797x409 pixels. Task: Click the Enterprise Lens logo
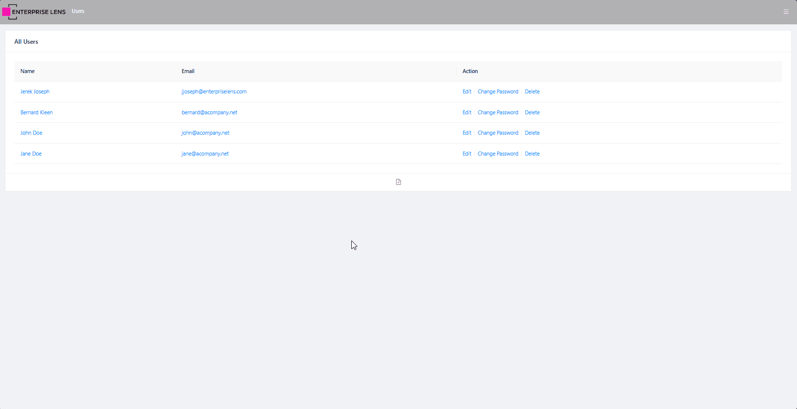[x=34, y=12]
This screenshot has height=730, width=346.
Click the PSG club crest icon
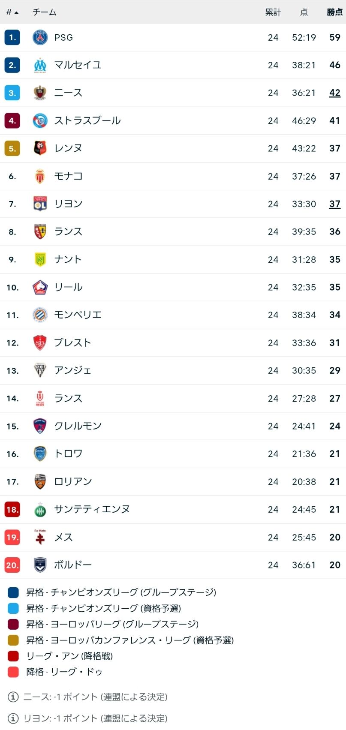(x=40, y=38)
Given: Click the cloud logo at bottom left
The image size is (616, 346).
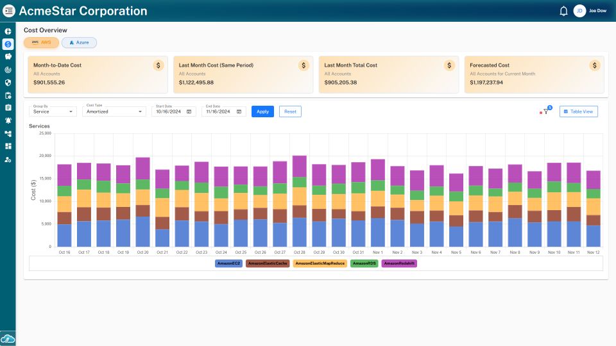Looking at the screenshot, I should (x=8, y=338).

※ ※ ※

Brief ▸
Rewrite all of the entries, replacing "Click" with "Tap" and keeping everything else the same. Leave the pictures out.

Task result ▸
797x409 pixels. Task: Tap the Enterprise Lens logo
[x=34, y=12]
This screenshot has height=730, width=346.
Tap the PSG club crest icon
(x=40, y=38)
Given: Tap the cloud logo at bottom left
The image size is (616, 346).
Looking at the screenshot, I should (x=8, y=338).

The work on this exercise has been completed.